Tansu proposes rebuilding the Kafka model: removing state from the brokers and delegating reliability to external storage. This changes the system’s behavior under load and simplifies the operational model.
The problem manifests at the operational level. A classic Kafka broker is a stateful component: replication, leader elections, persistent state, long uptime. Such nodes are hard to scale down; they require configuration and resources (e.g., gigabytes of heap). The system is resilient due to its internal complexity. This works as long as the team is willing to pay for the operational overhead and keep clusters “always on”.
Tansu changes the premise. Instead of in-broker replication, it assumes that the storage already provides durability. Brokers become stateless: no leaders, no local state, with a memory footprint in the tens of megabytes. They can be scaled to zero and spun up in milliseconds. This is a trade-off: durability is no longer in the broker layer, but in the chosen backend storage. System reliability now depends on the properties of S3, Postgres, or another backend.
The implementation is built around pluggable storage. The backend is specified via a URL:
- S3-compatible storage — for a fully diskless mode
- SQLite — for local development and testing
- Postgres — for integration with streaming and transactions
In the case of Postgres, the architecture is simplified to DB primitives: produce is an INSERT or COPY, fetch is a SELECT. The bottleneck was sequential INSERTs due to a round-trip for each record. This was replaced with COPY FROM: a single setup, a COPY DATA stream, and a final COPY DONE. This mode removes per-record acknowledgments and increases throughput for batch writes.
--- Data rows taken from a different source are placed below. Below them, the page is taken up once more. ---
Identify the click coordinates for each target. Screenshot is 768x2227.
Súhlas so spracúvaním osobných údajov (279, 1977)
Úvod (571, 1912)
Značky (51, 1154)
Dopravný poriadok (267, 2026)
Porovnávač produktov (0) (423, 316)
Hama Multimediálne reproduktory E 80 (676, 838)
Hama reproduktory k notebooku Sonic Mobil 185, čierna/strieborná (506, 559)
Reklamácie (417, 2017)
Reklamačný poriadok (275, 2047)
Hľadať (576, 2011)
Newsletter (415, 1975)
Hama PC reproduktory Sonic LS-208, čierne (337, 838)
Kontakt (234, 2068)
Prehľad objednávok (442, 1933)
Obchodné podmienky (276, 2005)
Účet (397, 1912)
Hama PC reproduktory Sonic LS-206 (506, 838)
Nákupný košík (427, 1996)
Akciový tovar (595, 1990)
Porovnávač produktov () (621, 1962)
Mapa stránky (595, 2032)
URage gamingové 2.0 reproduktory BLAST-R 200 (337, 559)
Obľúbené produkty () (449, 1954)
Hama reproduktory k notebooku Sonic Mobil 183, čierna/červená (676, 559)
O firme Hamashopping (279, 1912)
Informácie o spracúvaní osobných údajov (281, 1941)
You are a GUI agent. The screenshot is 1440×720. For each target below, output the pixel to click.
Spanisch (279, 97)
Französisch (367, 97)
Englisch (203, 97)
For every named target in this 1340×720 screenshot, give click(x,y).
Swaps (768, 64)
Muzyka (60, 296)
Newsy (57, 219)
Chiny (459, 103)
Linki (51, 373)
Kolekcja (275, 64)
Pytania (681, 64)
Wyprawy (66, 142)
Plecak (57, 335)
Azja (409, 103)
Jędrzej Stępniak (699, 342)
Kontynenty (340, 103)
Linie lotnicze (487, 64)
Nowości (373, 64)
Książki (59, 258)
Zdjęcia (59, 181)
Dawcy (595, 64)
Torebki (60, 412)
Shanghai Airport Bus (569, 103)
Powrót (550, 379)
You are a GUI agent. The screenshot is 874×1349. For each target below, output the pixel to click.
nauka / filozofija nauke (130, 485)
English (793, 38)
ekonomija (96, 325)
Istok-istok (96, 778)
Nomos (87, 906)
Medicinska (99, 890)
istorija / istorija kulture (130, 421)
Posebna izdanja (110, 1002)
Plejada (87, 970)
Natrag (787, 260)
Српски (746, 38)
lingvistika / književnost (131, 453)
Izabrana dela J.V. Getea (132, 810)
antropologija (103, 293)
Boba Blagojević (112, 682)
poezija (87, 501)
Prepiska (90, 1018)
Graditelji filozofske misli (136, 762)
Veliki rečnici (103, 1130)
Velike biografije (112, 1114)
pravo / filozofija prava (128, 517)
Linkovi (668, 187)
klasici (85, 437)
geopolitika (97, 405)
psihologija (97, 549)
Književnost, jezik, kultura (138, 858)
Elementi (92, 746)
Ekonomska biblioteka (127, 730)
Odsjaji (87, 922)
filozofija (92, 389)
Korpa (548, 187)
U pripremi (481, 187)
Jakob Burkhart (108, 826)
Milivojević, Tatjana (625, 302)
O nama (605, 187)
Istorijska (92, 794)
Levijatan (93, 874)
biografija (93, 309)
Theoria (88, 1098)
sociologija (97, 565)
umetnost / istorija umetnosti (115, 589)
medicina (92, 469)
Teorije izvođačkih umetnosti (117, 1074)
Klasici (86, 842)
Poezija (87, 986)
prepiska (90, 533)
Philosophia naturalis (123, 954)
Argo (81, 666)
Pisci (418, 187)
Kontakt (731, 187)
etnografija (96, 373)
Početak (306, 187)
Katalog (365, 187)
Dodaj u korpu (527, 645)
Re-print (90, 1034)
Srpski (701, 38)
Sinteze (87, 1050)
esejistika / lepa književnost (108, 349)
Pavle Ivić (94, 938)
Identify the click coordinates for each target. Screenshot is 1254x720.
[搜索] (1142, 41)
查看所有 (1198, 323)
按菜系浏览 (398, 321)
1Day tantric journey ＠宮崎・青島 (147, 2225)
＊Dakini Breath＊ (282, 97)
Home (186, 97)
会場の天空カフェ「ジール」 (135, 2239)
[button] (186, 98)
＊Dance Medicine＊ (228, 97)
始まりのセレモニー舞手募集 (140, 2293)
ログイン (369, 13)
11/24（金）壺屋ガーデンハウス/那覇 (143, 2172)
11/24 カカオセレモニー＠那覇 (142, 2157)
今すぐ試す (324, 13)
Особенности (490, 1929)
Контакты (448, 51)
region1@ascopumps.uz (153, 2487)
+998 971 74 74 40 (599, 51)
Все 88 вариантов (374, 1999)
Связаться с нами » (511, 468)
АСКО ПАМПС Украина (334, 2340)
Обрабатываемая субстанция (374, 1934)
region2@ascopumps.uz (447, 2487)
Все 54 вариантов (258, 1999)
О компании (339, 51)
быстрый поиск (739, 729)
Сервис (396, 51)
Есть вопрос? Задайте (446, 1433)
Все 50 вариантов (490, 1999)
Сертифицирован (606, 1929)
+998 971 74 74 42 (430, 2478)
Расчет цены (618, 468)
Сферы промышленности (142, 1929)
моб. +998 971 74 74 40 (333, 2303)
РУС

Additionally, the need for a transactional outbox disappears. A message and business data can be written atomically in a single transaction via a stored procedure. This eliminates the typical gap between the DB and the broker.
Schema validation is moved to the broker. In Kafka, it is usually on the client side and optional. In Tansu, the broker validates every record (Avro, JSON, Protobuf) before writing. This slows down processing (requires unpacking and validating) but guarantees consistency regardless of the client. This same mechanism allows writing data directly into analytical formats (Iceberg, Delta, Parquet). Through a “sink topic,” intermediate storage can be bypassed to form tables directly.
As a proxy, Tansu can sit in front of a Kafka cluster. It claims ~60k records per second and sub-millisecond P99 latency on modest hardware, consuming about 13 MB of RAM. This shows that a stateless layer can be lightweight if storage responsibilities are removed.
The bottom line is a shift in responsibility. The broker becomes a stateless compute layer. Storage becomes the source of truth. Operationally, this simplifies scaling and deployment (down to minimal OS-less containers). But new dependencies emerge: the storage properties, its latency, and constraints directly impact the system’s behavior. Some Kafka features are currently missing (e.g., throttling, ACL, compaction for S3), which limits use cases.
The approach looks like a pragmatic simplification for environments where external storage is already a reliable and managed component.